Your objective – What lines in the data hold the string "will"? Show them.

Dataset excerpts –
======

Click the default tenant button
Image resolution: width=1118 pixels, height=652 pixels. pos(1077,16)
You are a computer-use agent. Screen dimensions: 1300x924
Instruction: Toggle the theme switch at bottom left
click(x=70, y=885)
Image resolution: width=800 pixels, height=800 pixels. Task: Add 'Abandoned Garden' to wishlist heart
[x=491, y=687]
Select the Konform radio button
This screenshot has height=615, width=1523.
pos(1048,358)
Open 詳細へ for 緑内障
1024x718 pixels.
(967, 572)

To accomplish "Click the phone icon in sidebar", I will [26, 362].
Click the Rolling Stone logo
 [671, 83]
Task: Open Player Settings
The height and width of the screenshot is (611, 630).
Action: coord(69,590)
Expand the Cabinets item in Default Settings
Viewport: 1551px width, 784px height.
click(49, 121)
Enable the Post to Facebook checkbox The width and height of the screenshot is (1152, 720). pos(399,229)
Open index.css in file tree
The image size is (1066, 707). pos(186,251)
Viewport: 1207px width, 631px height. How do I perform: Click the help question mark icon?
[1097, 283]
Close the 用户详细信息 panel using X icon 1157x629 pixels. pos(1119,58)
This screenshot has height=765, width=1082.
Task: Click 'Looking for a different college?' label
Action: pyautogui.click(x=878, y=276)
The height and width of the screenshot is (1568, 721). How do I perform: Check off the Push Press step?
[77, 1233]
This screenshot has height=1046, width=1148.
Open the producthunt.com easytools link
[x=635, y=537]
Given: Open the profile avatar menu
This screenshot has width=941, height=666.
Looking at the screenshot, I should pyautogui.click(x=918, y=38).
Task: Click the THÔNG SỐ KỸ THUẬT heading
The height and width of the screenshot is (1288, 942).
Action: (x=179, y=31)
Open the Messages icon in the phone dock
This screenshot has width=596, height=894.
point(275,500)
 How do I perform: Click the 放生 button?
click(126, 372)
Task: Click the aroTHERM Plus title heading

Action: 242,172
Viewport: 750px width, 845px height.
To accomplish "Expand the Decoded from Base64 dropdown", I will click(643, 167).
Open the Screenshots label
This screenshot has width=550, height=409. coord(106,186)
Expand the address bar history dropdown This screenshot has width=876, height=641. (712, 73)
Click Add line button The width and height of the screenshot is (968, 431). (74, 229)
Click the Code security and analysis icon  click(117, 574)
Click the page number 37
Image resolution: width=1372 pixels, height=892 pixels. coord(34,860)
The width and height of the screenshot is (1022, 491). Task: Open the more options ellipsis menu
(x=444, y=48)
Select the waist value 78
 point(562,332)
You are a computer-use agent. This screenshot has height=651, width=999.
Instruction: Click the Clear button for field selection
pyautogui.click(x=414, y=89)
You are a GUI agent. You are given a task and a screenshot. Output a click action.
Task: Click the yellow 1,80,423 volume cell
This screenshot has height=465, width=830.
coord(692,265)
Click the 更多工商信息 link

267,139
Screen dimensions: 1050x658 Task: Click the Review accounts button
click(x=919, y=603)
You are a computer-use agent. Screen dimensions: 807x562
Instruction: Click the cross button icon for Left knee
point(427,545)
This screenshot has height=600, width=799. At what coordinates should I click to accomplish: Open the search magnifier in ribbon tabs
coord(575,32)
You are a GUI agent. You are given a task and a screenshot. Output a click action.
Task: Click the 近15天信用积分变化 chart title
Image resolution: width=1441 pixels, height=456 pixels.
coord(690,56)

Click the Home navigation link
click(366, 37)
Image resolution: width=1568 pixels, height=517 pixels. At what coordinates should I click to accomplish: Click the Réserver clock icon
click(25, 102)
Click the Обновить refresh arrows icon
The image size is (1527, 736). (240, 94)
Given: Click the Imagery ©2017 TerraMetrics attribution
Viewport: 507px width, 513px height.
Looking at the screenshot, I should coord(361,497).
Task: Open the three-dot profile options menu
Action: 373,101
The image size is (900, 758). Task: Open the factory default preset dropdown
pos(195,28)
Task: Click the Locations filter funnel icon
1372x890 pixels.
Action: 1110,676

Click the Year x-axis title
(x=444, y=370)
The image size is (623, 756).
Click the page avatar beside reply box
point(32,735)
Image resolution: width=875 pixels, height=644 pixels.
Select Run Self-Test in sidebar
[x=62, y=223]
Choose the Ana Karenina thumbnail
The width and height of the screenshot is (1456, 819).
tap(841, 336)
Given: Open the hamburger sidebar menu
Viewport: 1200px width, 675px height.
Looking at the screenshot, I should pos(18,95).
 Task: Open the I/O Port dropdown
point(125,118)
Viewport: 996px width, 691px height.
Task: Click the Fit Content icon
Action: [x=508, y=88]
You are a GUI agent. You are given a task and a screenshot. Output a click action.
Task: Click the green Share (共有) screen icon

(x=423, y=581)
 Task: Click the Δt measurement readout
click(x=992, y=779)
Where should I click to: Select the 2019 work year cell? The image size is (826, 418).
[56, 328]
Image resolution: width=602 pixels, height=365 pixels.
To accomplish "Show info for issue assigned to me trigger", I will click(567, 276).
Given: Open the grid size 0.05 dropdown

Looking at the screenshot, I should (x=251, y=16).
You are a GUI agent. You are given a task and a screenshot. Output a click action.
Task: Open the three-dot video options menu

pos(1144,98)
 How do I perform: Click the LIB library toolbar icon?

======

Exercise response –
To accomplish "Click the phone icon in sidebar", I will [26, 362].
To accomplish "Expand the Decoded from Base64 dropdown", I will click(643, 167).
To accomplish "Show info for issue assigned to me trigger", I will click(567, 276).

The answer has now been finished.